§ Task
Every entry is to be returned exactly as it stands; the pictures are to be dropped.

§ Supplied material
┌──
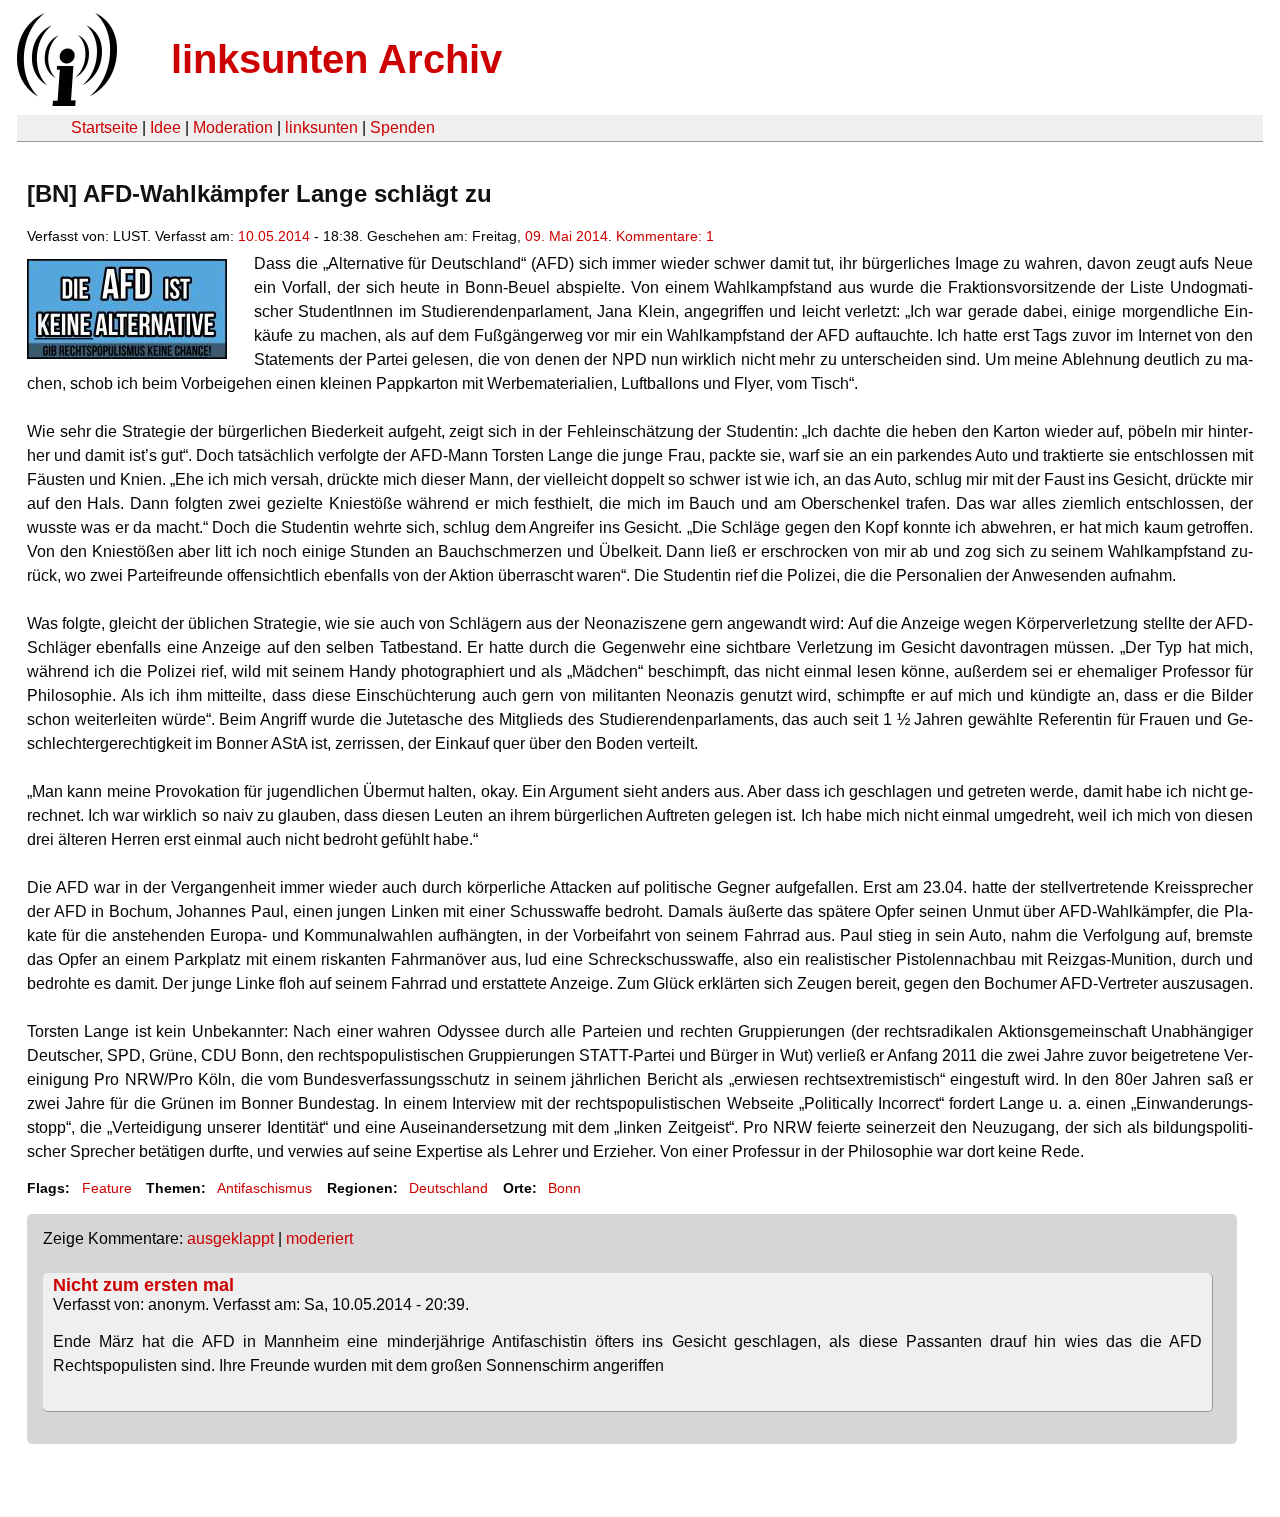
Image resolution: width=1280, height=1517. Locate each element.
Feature (107, 1188)
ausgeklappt (230, 1238)
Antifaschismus (264, 1188)
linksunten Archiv (336, 59)
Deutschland (448, 1188)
└──
§ Expected answer
Image resolution: width=1280, height=1517. Locate each element.
Feature (107, 1188)
ausgeklappt (230, 1238)
Antifaschismus (264, 1188)
linksunten Archiv (336, 59)
Deutschland (448, 1188)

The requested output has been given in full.